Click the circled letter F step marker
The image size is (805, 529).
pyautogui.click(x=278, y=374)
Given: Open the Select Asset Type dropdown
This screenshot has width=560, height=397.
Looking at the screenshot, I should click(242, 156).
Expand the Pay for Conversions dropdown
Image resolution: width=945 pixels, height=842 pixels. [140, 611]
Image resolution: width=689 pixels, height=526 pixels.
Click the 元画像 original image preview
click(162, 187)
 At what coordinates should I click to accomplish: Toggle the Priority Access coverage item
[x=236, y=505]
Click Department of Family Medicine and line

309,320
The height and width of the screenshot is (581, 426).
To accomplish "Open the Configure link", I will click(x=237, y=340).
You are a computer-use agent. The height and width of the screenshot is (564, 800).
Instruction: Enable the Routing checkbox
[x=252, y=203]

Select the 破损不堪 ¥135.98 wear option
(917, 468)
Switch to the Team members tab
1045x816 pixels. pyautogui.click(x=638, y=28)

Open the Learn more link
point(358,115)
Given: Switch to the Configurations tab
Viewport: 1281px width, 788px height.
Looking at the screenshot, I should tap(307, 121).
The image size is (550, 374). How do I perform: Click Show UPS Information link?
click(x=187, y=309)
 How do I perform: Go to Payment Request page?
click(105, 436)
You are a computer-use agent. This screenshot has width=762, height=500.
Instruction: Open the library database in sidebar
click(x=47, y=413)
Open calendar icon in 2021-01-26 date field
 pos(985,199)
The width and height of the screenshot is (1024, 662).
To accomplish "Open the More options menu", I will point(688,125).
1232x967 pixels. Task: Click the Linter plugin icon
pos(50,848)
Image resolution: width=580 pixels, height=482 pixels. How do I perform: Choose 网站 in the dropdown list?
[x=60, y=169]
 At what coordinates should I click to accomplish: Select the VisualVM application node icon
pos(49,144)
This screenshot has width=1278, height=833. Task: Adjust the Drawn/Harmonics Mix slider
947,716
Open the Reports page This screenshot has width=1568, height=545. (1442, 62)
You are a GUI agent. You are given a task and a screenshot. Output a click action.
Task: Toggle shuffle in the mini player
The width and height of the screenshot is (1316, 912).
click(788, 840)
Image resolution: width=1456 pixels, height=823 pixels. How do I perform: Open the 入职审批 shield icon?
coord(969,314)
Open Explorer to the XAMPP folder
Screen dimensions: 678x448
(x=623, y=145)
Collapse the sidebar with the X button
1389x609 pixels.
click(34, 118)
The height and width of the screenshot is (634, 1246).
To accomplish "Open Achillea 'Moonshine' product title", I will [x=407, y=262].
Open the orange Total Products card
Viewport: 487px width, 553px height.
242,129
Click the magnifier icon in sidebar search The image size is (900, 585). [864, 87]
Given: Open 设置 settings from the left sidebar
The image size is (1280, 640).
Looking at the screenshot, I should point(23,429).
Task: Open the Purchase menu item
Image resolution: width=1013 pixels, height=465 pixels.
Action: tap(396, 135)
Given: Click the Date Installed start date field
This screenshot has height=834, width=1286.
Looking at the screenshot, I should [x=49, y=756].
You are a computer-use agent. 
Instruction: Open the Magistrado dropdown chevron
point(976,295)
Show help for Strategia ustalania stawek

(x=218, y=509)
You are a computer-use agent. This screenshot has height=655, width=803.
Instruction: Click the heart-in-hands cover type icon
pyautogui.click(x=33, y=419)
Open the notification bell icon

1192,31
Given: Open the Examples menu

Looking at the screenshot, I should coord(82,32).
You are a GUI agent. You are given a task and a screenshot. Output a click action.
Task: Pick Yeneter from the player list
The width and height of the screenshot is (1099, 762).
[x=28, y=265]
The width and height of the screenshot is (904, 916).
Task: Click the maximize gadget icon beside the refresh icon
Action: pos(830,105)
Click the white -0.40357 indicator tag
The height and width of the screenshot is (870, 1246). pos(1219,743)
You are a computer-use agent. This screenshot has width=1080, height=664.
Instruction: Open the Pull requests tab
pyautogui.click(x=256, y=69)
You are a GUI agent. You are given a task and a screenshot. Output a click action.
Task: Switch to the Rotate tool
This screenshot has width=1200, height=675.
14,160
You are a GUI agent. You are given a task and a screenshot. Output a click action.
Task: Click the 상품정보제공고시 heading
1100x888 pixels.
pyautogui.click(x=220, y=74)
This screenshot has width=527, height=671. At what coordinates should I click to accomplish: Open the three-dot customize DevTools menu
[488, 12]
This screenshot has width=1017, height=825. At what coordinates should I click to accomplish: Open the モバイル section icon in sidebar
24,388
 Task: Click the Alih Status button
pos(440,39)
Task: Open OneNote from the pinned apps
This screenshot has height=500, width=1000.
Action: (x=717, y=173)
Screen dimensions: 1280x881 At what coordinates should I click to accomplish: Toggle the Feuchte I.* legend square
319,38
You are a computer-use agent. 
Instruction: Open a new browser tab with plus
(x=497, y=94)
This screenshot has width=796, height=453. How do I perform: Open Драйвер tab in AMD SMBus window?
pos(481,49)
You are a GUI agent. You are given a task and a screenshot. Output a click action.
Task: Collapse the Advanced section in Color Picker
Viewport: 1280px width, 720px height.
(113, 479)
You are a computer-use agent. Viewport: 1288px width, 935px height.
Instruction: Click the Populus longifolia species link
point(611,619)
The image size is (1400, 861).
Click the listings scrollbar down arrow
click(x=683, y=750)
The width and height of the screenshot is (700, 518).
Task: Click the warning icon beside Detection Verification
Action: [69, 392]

◆ What needs to be done ◆
How many of the lines above hold the word "from"? Answer with only the number.

◆ Solution ◆
3